Ponadto w 74 przypadkach stwierdzono wyższą niż deklarowana zawartość e-płynu, który jest wyrobem akcyzowym, w przebadanych e-papierosach. Co oznacza, że były niewłaściwie opodatkowane akcyzą, a to skutkowało stratą w podatku akcyzowym dla budżetu państwa. W tych przypadkach zostaną wszczęte procedury zmierzające do wymierzenia podatku akcyzowego w należytej wysokości. Prowadzone też będą postępowania karne skarbowe.

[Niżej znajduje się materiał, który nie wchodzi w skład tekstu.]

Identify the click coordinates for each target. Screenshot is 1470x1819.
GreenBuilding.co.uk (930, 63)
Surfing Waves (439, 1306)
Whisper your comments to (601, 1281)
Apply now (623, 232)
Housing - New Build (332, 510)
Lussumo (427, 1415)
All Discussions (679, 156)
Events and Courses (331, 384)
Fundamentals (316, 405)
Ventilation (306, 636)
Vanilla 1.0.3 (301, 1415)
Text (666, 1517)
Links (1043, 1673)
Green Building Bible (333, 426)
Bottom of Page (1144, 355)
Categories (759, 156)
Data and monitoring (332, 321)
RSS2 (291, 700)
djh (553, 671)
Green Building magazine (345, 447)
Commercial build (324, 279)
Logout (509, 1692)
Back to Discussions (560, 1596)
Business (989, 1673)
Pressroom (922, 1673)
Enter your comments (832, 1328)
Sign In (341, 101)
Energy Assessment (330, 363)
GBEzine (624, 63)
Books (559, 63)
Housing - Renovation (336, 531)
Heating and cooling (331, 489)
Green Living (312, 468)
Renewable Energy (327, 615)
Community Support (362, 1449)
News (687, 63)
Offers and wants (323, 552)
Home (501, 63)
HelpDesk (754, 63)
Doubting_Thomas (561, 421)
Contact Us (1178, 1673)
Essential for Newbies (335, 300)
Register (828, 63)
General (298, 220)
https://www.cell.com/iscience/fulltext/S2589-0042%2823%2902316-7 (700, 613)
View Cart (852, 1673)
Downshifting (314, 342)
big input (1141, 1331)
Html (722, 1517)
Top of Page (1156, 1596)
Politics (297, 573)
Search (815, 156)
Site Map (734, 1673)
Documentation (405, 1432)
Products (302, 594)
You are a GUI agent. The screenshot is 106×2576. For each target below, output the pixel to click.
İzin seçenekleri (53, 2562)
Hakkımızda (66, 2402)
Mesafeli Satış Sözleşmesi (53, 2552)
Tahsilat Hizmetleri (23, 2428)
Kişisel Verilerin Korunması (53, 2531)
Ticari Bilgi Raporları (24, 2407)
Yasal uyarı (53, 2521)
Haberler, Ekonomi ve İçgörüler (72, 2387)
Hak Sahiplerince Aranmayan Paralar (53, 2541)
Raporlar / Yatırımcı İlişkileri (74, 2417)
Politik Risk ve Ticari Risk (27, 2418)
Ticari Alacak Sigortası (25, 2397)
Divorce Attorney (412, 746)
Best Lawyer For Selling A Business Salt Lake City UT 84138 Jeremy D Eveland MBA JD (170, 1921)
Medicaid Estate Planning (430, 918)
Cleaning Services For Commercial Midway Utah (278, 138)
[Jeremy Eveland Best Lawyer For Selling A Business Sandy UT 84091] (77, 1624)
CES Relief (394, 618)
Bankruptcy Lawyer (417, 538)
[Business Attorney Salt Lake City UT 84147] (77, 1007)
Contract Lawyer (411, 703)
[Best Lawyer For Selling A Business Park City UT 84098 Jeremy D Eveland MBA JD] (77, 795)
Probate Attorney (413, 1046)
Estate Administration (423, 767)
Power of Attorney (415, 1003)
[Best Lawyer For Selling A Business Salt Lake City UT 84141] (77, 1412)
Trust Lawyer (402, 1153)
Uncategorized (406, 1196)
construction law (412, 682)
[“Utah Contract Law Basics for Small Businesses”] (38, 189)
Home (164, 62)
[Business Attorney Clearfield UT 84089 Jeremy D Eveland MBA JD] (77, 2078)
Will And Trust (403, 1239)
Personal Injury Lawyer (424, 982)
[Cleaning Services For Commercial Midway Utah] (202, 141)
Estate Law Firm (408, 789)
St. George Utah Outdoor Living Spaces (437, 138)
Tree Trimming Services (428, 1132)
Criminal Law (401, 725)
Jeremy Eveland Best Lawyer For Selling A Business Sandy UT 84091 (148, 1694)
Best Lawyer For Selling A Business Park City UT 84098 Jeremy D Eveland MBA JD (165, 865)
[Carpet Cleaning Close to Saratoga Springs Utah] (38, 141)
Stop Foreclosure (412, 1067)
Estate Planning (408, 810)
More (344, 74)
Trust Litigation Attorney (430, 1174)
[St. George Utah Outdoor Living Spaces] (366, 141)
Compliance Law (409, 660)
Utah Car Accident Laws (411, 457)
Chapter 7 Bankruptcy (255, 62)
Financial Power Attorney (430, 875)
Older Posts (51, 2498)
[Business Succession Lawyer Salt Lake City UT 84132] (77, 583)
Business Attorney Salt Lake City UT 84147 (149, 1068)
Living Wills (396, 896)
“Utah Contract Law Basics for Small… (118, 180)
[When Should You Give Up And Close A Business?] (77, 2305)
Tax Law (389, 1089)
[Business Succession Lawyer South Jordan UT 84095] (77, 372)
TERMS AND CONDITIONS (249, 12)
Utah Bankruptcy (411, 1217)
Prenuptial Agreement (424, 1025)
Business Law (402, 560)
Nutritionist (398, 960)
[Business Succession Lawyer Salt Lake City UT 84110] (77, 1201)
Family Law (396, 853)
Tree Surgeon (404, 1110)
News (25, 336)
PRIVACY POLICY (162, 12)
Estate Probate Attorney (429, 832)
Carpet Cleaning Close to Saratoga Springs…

W ujawnionych przez KAS przypadkach doszło również do naruszenia przepisów ustawy o ochronie zdrowia przed następstwami używania tytoniu i wyrobów tytoniowych, których e-papierosy lub pojemniki zapasowe powinny spełniać. Grozi za to grzywna do 200 tys. zł, kara ograniczenia wolności lub obie te kary łącznie.
W przypadku niezgodności e-papierosów z przepisami prawa KAS zawiadomiła prokuraturę lub policję o możliwości popełnienia przestępstwa. "Działania będą kontynuowane" - zapowiedziała asp. Justyna Pasieczyńska.